The three landmark, glass-walled towers were designed by Pelli Clarke & Partners, a US-based architecture firm with an impressive resume that includes Union Park in Toronto, San Francisco’s Parcel F and the new Yibin Station Gateway Development in Sichuan, China. Having dabbled in urban projects that fuse the natural with the manmade, Pelli Clarke was a natural collaborator to help Mori’s grand plan come together.
It’s a plan that had been simmering for quite some time. In fact, it spent 30 years on the drawing board before coming to fruition and was devised around questions that far too few urban planners address, such as, “what should a future city be like?” and “what is the essence of a city?”
Structure and Environment as One
The developers used the area’s topography to ensure the structures and the environment worked as one cohesive unit. They envisioned the three towers “melting into the lush greenery” of Azabudai Hills’ central plaza, a broad lawn with shrubs, flowers and cherry trees. Though this is the centerpiece, it holds only a fraction of the 24,000 square meters of total green space. Elsewhere, greenery thrives on low-rise rooftops, podium buildings and around the complex perimeter.
This design philosophy puts emphasis on the end-user and helped Azabudai Hills become one of the world’s largest sites to receive preliminary WELL certification. WELL champions the relationship between buildings and people, using performance indicators like air and water quality, use of light, fitness options and general living standards.
As Tokyo knuckles down on its green energy commitments, including the expansion of zero-emissions buildings, new developments need to toe the party line. Mori claims that “100% of the electricity supplied to the complex will come from renewable sources.” Sewage will also be used as an energy source for the heating system.

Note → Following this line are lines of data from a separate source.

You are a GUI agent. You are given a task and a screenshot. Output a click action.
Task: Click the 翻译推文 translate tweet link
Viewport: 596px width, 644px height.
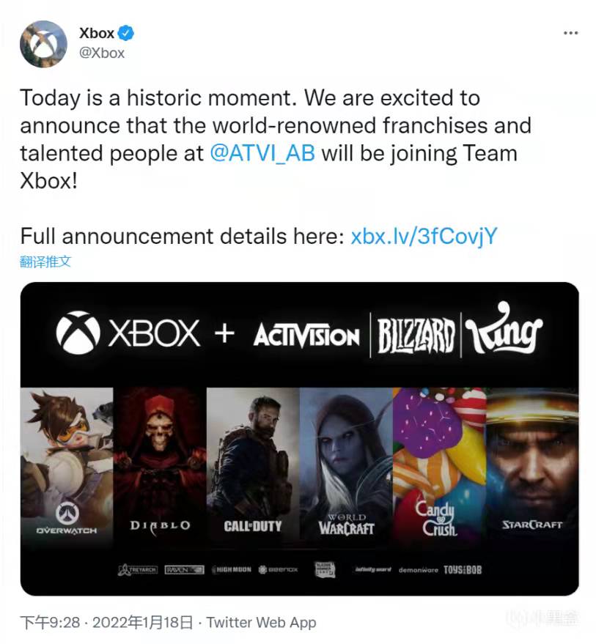pos(45,261)
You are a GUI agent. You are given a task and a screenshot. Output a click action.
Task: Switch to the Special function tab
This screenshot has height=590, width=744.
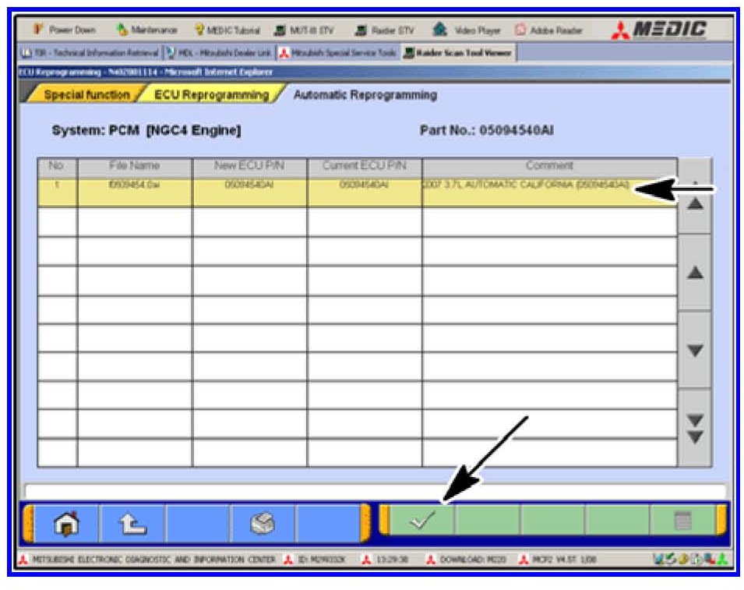tap(86, 95)
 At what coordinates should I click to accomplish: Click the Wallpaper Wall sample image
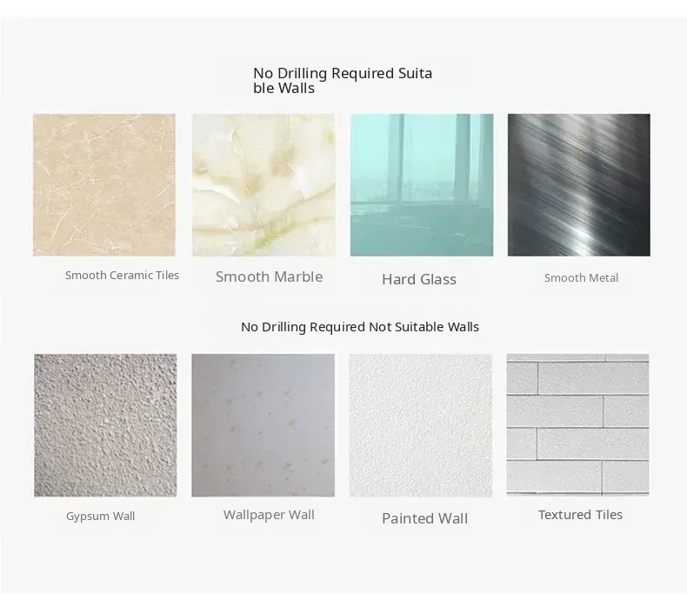pyautogui.click(x=263, y=425)
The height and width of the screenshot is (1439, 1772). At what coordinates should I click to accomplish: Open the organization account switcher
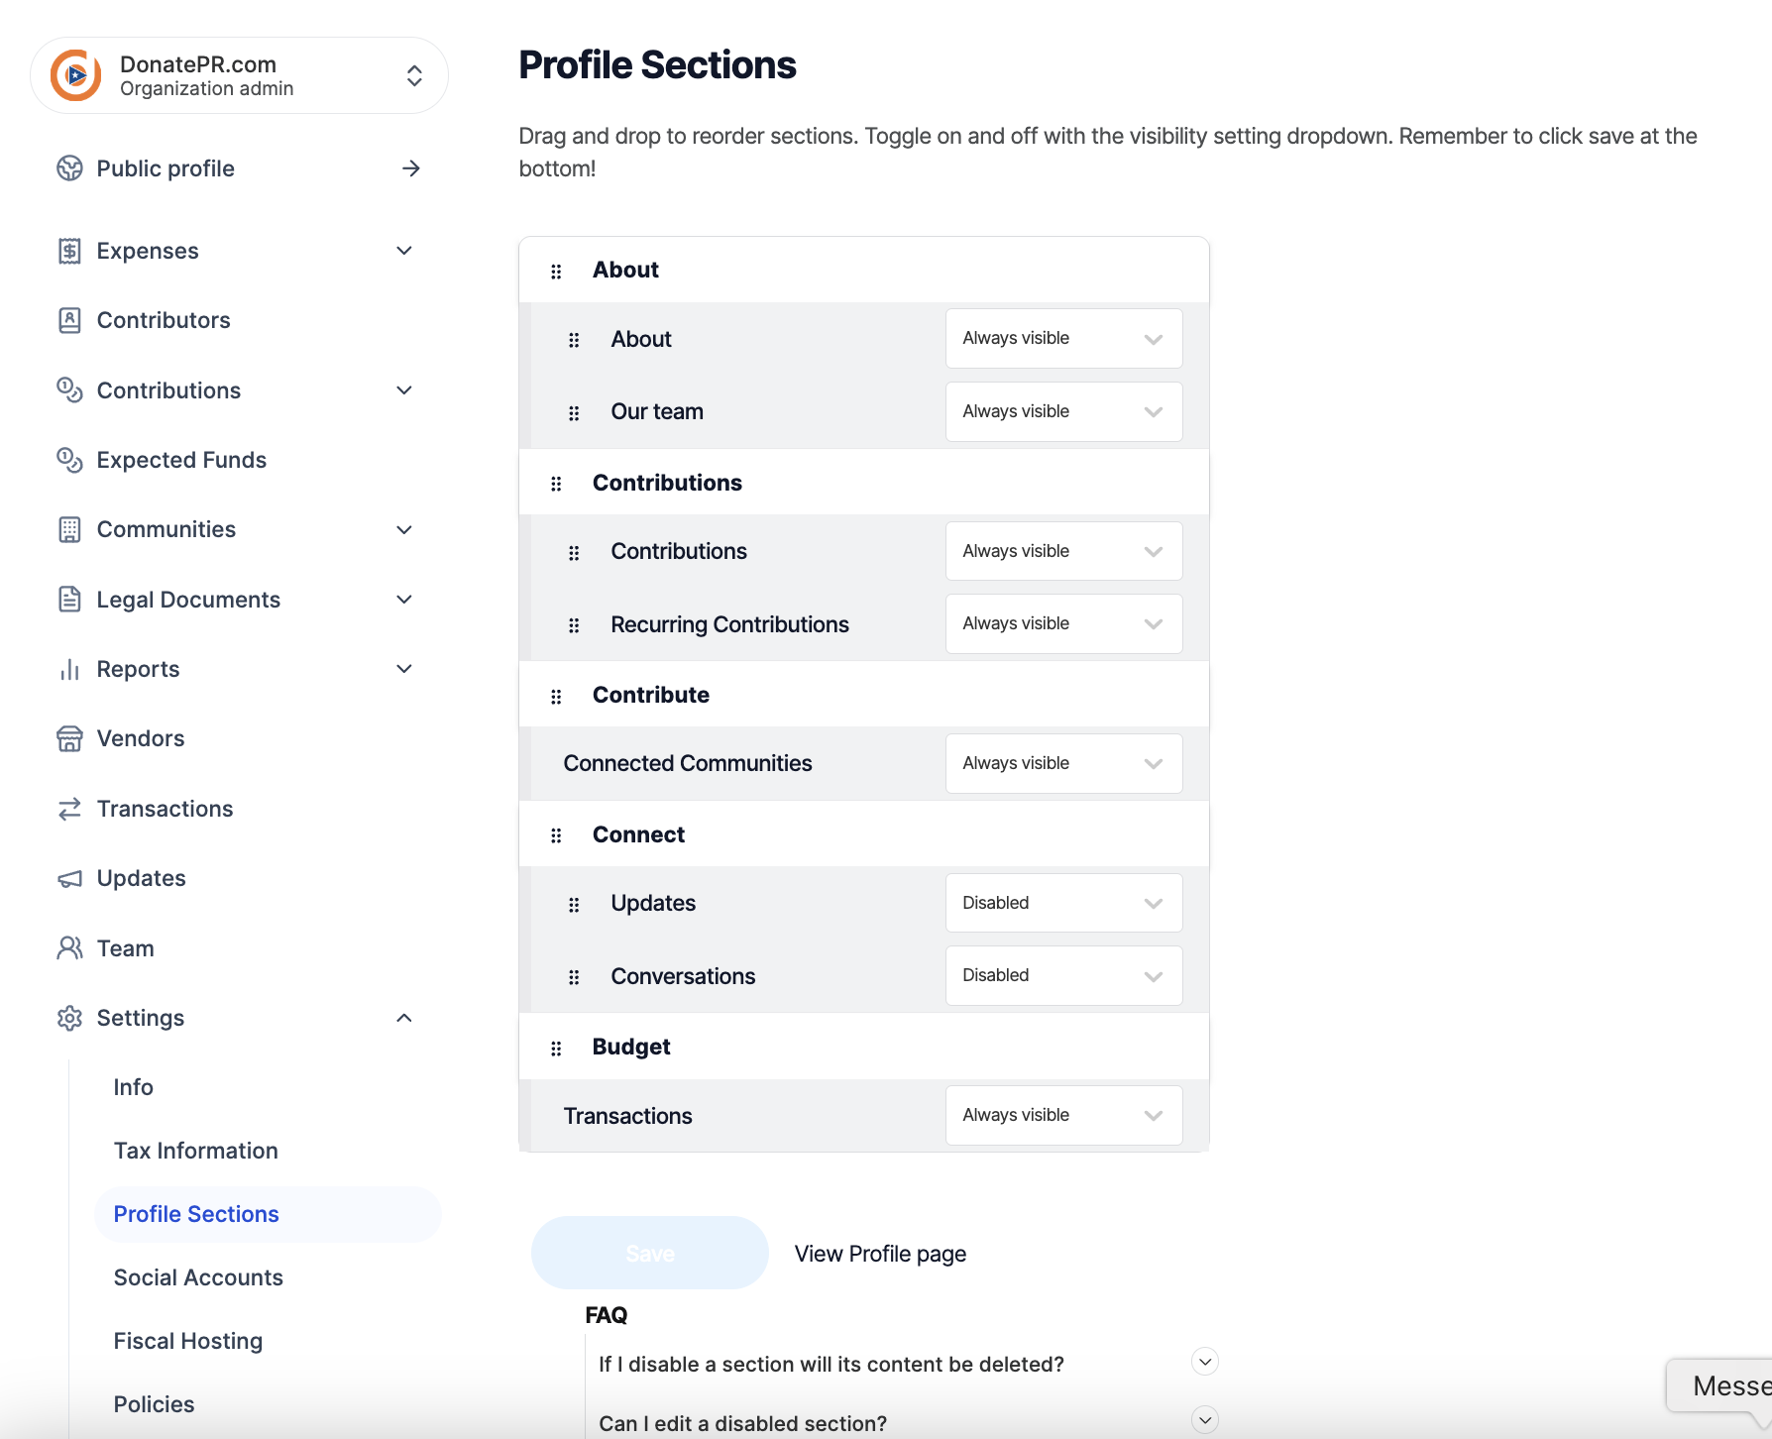click(x=414, y=75)
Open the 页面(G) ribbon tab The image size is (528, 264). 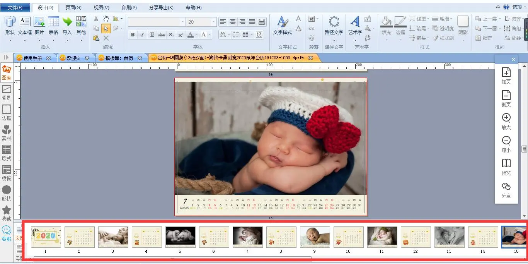(x=73, y=7)

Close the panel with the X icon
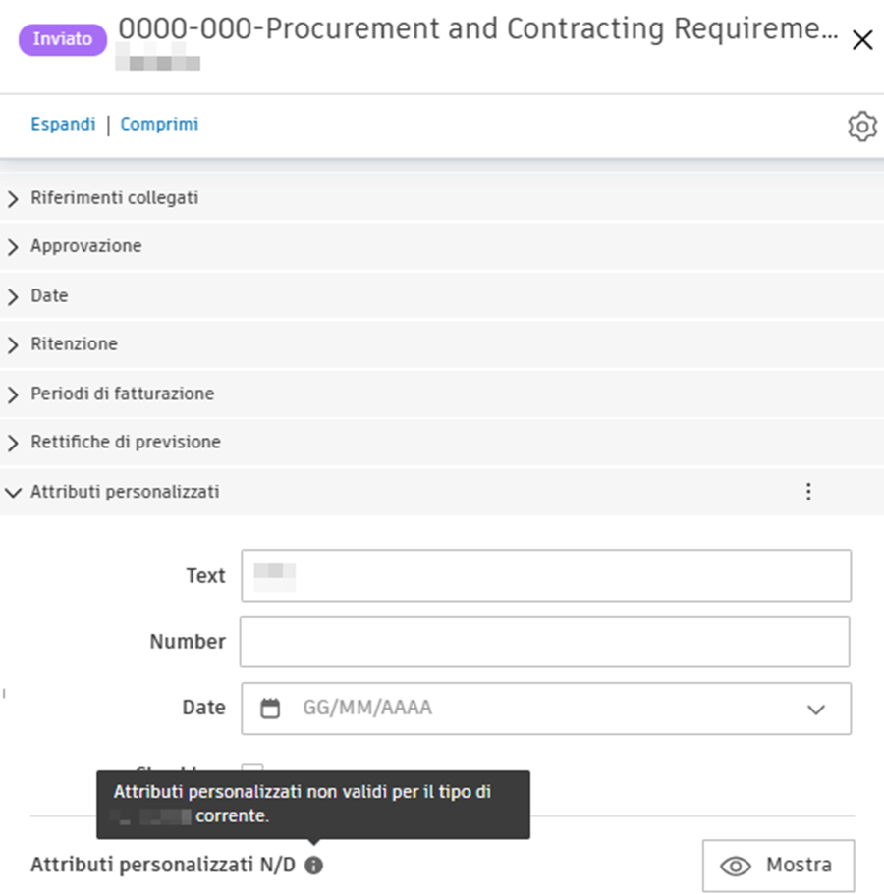pyautogui.click(x=861, y=40)
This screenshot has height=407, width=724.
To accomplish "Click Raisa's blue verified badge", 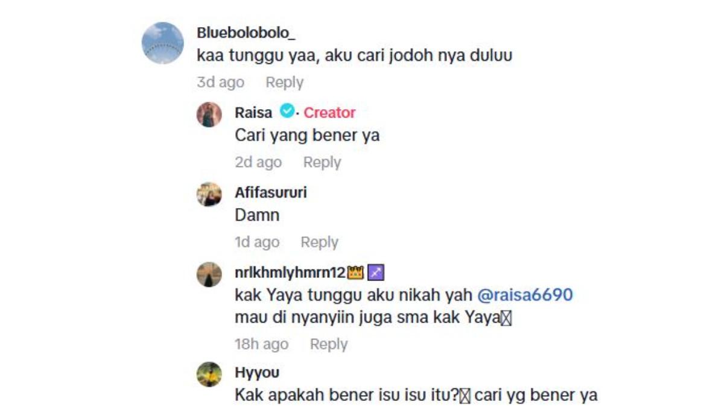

Increasing Tokyo’s Attractiveness
Azabudai Hills has the bona fides to back up its green claims. It’s on track to receive the top-grade Leadership in Energy & Environmental Design (LEED) certification, a worldwide green building rating system that provides a framework for “healthy, highly efficient and cost-saving green buildings.” This encompasses the entire development and maintenance process from stem to stern: construction, interior fit-outs, day-to-day operations and renovations.
Mori isn’t pouring all its time and resources into Azabudai Hills just because it seems like a neat idea. As reported in the Asahi Shimbun, it’s part of a push to increase Tokyo’s attractiveness to foreign companies. Japan’s economy has been stunted since its bubble-era heyday, while high corporate tax rates and low-levels of English-language proficiency have disincentivized businesses to relocate to Tokyo, favoring the likes of Singapore, Bangkok and Hong Kong instead.
Whether Azabudai Hills’ international school and high-tech office spaces will be enough to encourage more affluent immigration to the Japanese capital is up for debate. But Mori CEO Shingo Tsuji made his intentions clear in a news conference last month, saying, “Tokyo must win the competition among global cities for the future of Japan.”